TEXTO FORNECIDO:

No dia 1 de Fevereiro o pároco Domingos de Matos administrou-lhe o baptismo
J.M.S
Obrigado ao ZT.
Essa casa, quando eu era pequeno pertencia à ti' Maria da Barroca, casada com o ti' Joaquim Pigento. Tinham vários filhos. Os mais velhos desandaram, mas o mais novo que estava em casa, ainda solteiro, acarretava água aos pais, desde a Fonte Velha. Penso que se chamava João. Tal como nos tempos da história do Joaquim Moleiro, que aqui escrevi, nessa altura não havia a fonte do Cimo de Vila, construída encostada à casa onde ainda está, que foi do meu avô paterno. De qualquer maneira, o caso remonta ao séc. XIX, muito antes de tudo isto. Mas é uma pena que a Junta de Freguesia não tivesse conseguido adquirir essa casa para se reconstruir a história e contar um pouco o nosso passado.

DADOS FORNECIDOS:
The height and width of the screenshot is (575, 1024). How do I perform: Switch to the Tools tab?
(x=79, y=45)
==
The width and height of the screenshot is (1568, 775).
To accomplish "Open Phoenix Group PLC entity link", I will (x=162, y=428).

OBJETIVO DA TAREFA: Pode transcrever, sem qualquer alteração, o trecho do texto fornecido que começa em "No dia 1 de" e termina em "o nosso passado.", incluindo ambos?

RESULTADO DO EXERCÍCIO:
No dia 1 de Fevereiro o pároco Domingos de Matos administrou-lhe o baptismo
J.M.S
Obrigado ao ZT.
Essa casa, quando eu era pequeno pertencia à ti' Maria da Barroca, casada com o ti' Joaquim Pigento. Tinham vários filhos. Os mais velhos desandaram, mas o mais novo que estava em casa, ainda solteiro, acarretava água aos pais, desde a Fonte Velha. Penso que se chamava João. Tal como nos tempos da história do Joaquim Moleiro, que aqui escrevi, nessa altura não havia a fonte do Cimo de Vila, construída encostada à casa onde ainda está, que foi do meu avô paterno. De qualquer maneira, o caso remonta ao séc. XIX, muito antes de tudo isto. Mas é uma pena que a Junta de Freguesia não tivesse conseguido adquirir essa casa para se reconstruir a história e contar um pouco o nosso passado.